The score for the test set nr. 1 is with 94% quit high, however, for test set 2 it is only 49%. The reason for this is, that the overall distribution of patients in the test set 1 is very similar to the training set (see statistics above). The score for the model is high because there are not a lot of pations without a heart desease. That means, that the model is biased to predict that the patient has the disease (class 0) and for most of the patients in this set, the prediction will be correct.

However, test set 2 is approximately evenly distributed between patients with the disease and without the disease. The score of applying the model to this set is very low (50%). The model will predict that all patients have the disease and 50% of the time it will be correct. That means the model is no better than 50/50 and the accuracy measurment is not a reliable measurment.

5: New model with a smaller probability threshold (0.05):

  • Let's call the logistic regression model you learned, ${C}_1$. Your colleague suggests that you can get higher accuracies for this task by using a threshold of 0.05 on the Logistic regression model to predict labels instead of the usual threshold of 0.5, i.e. use a classifier that predicts 1 when $\widehat{P}(Y = 1\,|\, X) \geq 0.05$ and 0 otherwise. Let's call this classifier ${C}_2$. Does ${C}_2$ perform better the two test sets - that is, which one would you rather use for automated diagnostics? Support your conclusion with careful analysis.
In [44]:
# Scores for test set 1
print 'Test 1:'
evaluate_test_set(x_test_1, y_test_1)

# Scores for test set 2
print '\nTest 2:'
evaluate_test_set(x_test_2, y_test_2)
Test 1:
Accuracy 0.5
Accuracy for class 0 0.5
Accuracy for class 1 0.5

False positives 2
False negatives 31

Test 2:
Accuracy 0.548387096774
Accuracy for class 0 0.434782608696
Accuracy for class 1 0.659574468085

False positives 16
False negatives 26

Putting the probabilty threshold to 0.05, the overall accuracy of the classifier has decreased for test set 1 and 2. The number of false negatives has increased and the number of false positives decreased.

There is a big cost associated with the wrong classification of patients with heart disease.

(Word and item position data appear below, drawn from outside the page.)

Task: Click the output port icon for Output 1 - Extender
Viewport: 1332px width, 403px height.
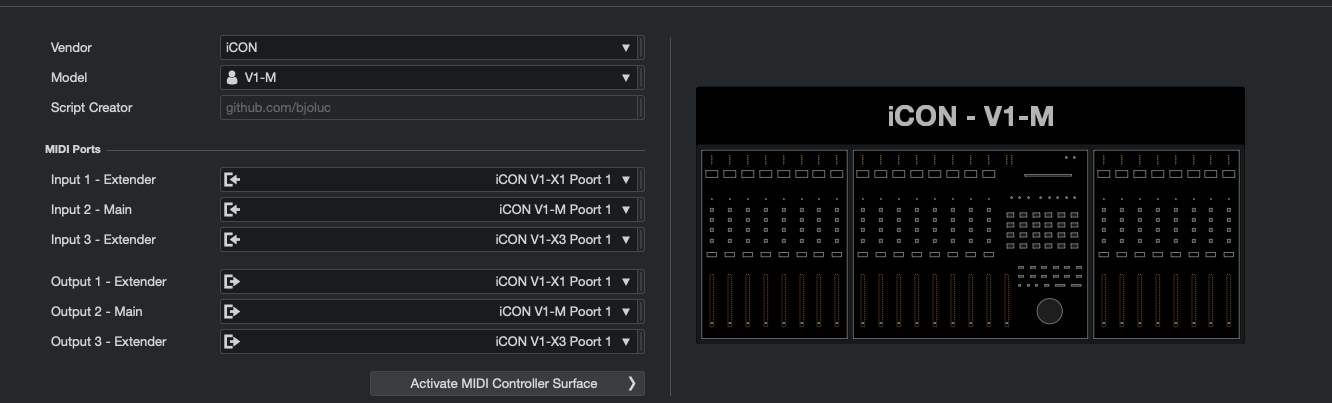Action: tap(232, 282)
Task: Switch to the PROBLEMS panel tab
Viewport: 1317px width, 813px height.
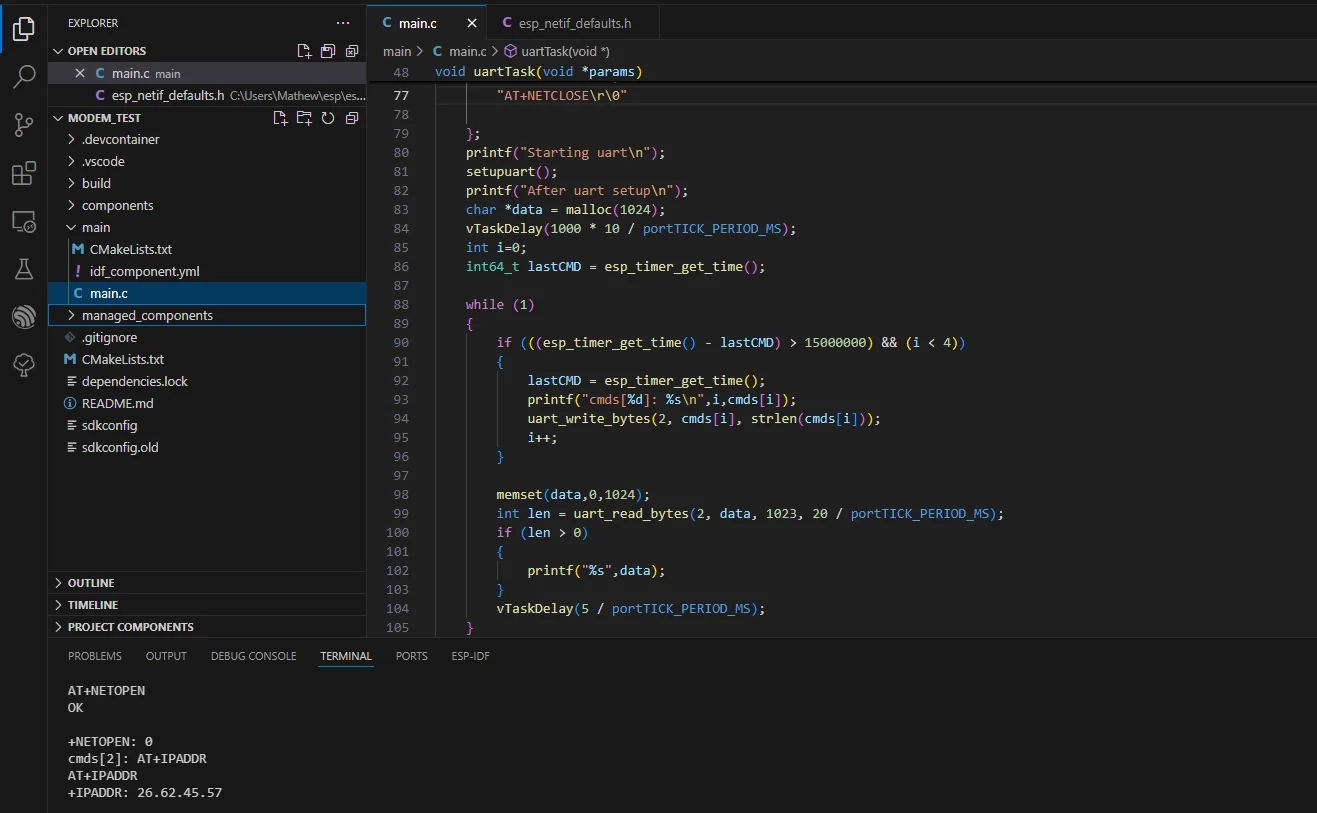Action: pos(95,656)
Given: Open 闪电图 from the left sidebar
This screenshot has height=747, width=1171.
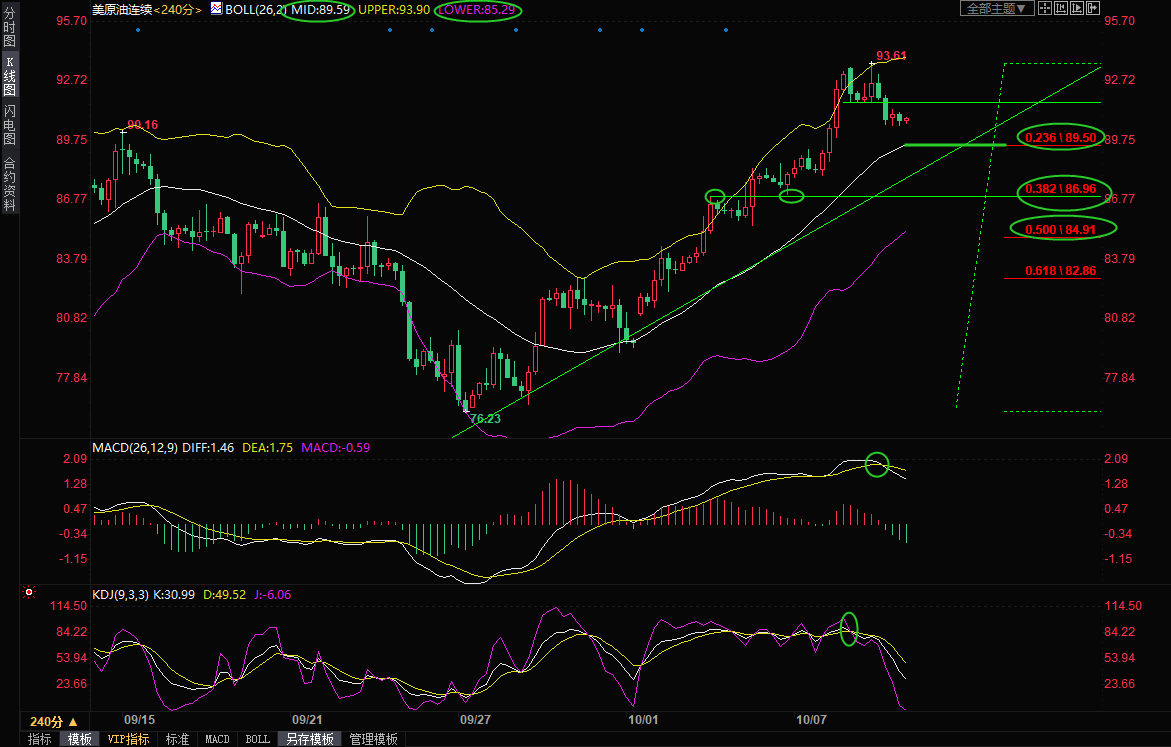Looking at the screenshot, I should pos(9,125).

That means that the cost of misclassifying a patient as not having the disease is greater than the cost of classifying it as as having the disease while not having it. This in turn means that the threshold level should favour the act of over predicting class zero.

6. Simulation

  • Generalize your analysis of these two classifiers. Under what general conditions does $C_2$ perform better than ${C}_1$? Support your conclusion with a mathematical proof or simulation

The effect of the threshold levels can be analysed trough a simulation where the threshold probability is varied between 0 and 1.

In [45]:
# Plot for set 1
plot_values(y_test_1, x_test_1, 'Test set 1')
In [46]:
# Plot for set 2
plot_values(y_test_2, x_test_2, 'Test set 2')

The Bayes classifier on the threshold of 0.5 is minimizing the overall classification error rate. However, this only occurs when the dataset has an even distribution among the different classes and the features are well seperated. If the classes are unevenly distributioned the Bayes classifier is a poor indicator. In this case, the intersection of the false positive, true positive and false negative rates occurs at a threshold probability of 0.05.